What’s new in online Dutch genealogy this past month?
New online records
- 700,000 marriage records from before 1811 from Gelderland were added to WieWasWie.
- Scans of marriage supplements of the Frisian municipalities of Achtkarspelen, Aengwirden, Ameland, Baarderadeel, Barradeel, and Bolsward have become available at AlleFriezen. Other municipalities to follow.
- Scans of notarial records of Alkmaar 1550-1842 have been added to FamilySearch.
- The notarial records of Limburg 1842-1895 are also being scanned. The records of notaries in places starting with A through G are available online at Archieven.nl.
- Photos of court records of Doesburg, Zevenaar and the Lijmers region in Gelderland have been added to Genealogiedomein.
- Scans of the population registers of the Noord-Holland municipalities of Bovenkarspel, Grootebroek, Hoogwoud, Opmeer, and Spanbroek are now available at the website of the Westfries Archief.
- Scans have been added to the VOC Voyagers index. This index has information about over 800,000 people who traveled on ships of the Dutch East India Company in the 1800s or their associates. The records show the pay ledgers, which sometimes give information about where and when a person died.
New or improved websites
- The new version of WieWasWie launched. The new version requires less clicks to see the results and has been optimized for mobile devices.
- The Regionaal Archief Alkmaar has a new website. Their genealogical search engine provides access to many indexes and scans of records from the region of Alkmaar. The website is available in Dutch only.
- “Netherlanders” is one of the new Genetic Communities identified by Ancestry. About 10,000 of people of Dutch descent who took the Ancestry DNA test were identified as belonging to this community.

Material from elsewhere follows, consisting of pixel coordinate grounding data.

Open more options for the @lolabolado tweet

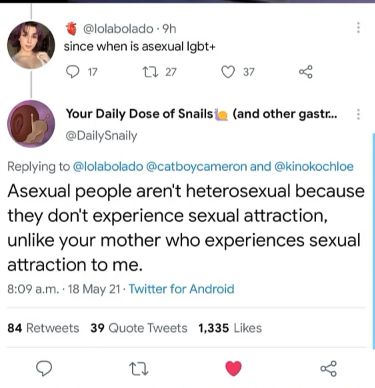click(x=358, y=27)
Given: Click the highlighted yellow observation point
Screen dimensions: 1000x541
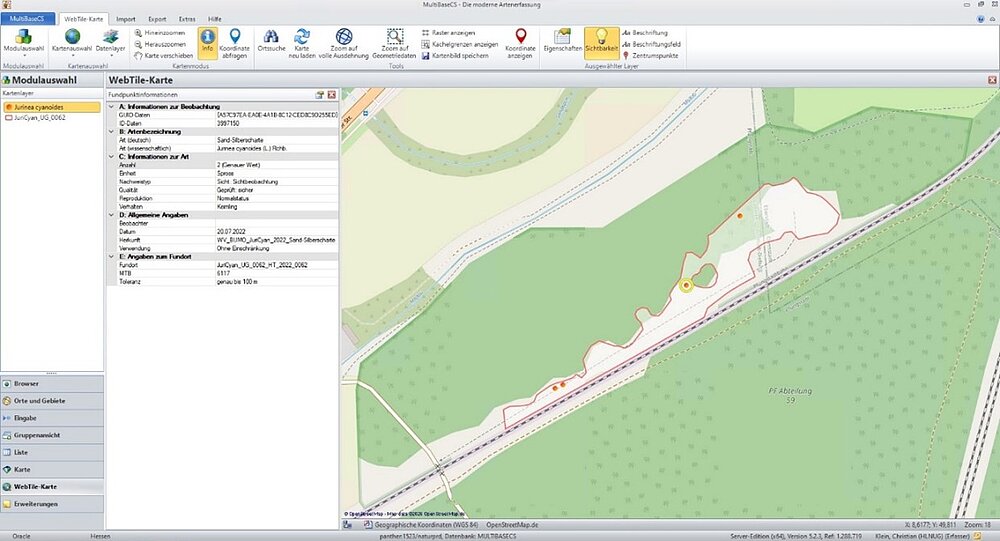Looking at the screenshot, I should (686, 285).
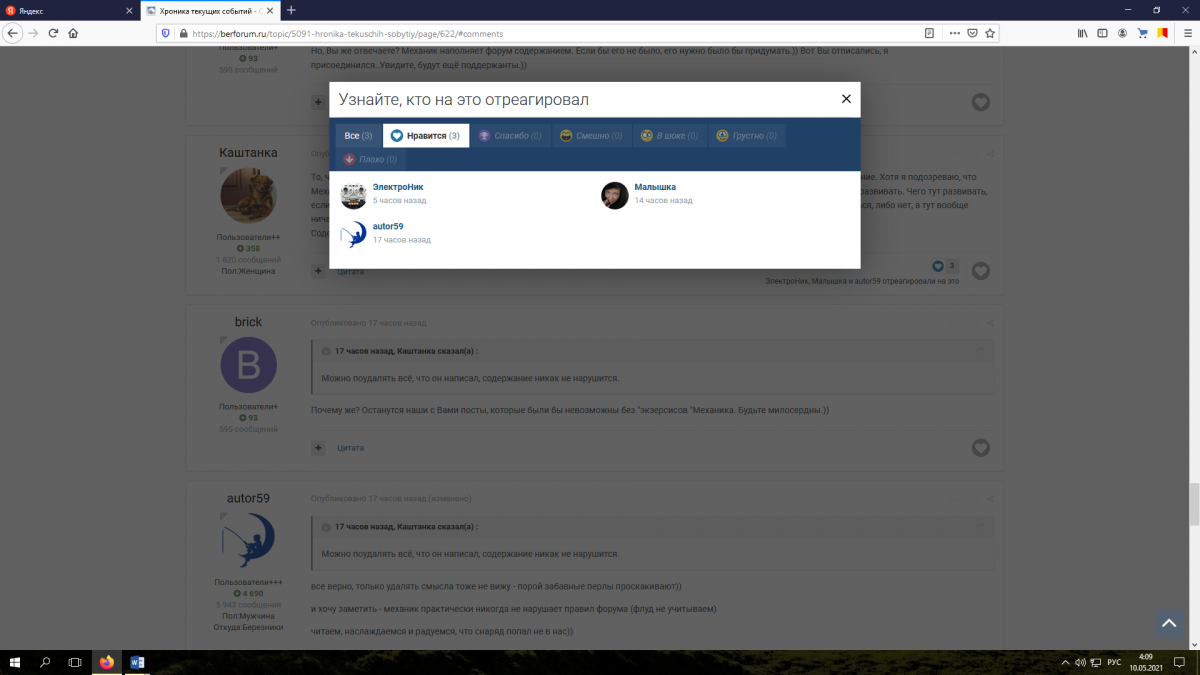The width and height of the screenshot is (1200, 675).
Task: Switch to the 'Все (3)' tab
Action: (358, 136)
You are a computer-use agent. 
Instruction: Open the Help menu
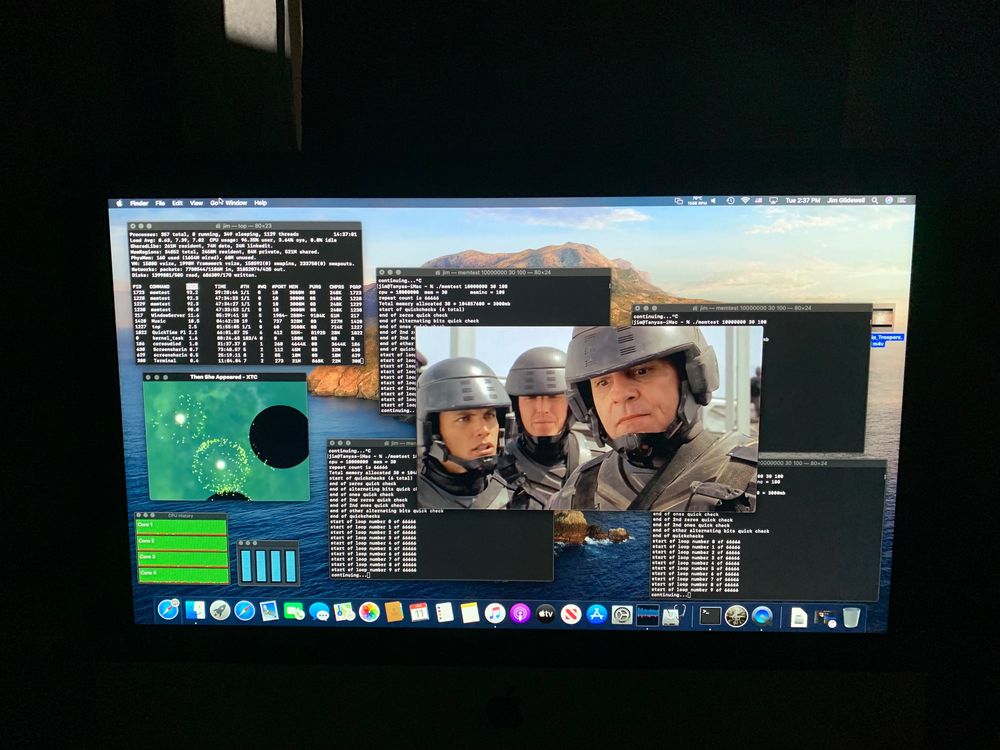(x=261, y=203)
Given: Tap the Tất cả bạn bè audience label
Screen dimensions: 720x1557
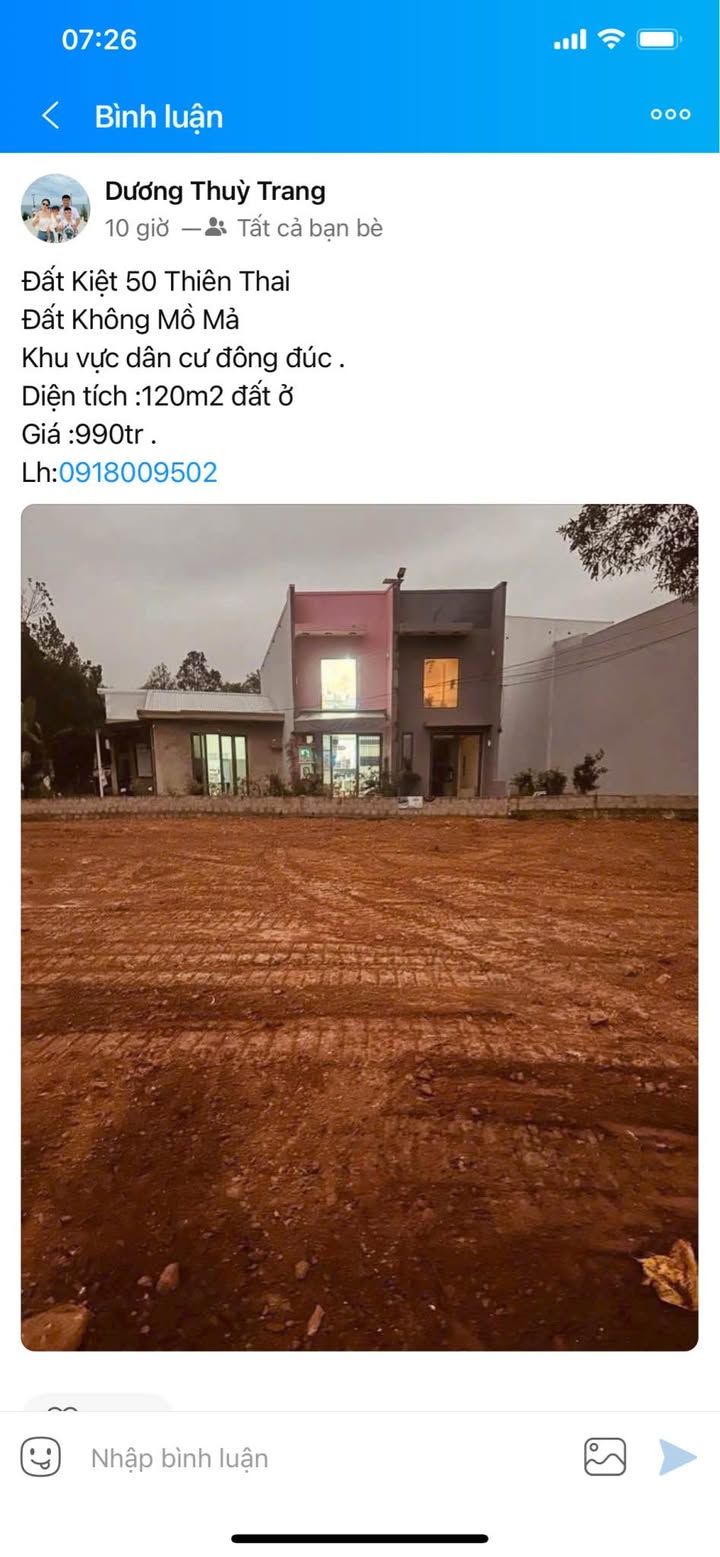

- The Nationaal Archief, the National Archives of the Netherlands, changed the policy for licensing their collection. Where possible, the collection is available in the public domain. Scans of images that are not in the public domain yet but where the National Archives owns the copyright will now become available under a Creative-Commons-Zero license, instead of the former Creative-Commons-Attribution license. This means that large parts of the photo collection of the National Archives may now be used without any restrictions. The website is yet to be updated to reflect the new policy, so for now the CC-BY still applies.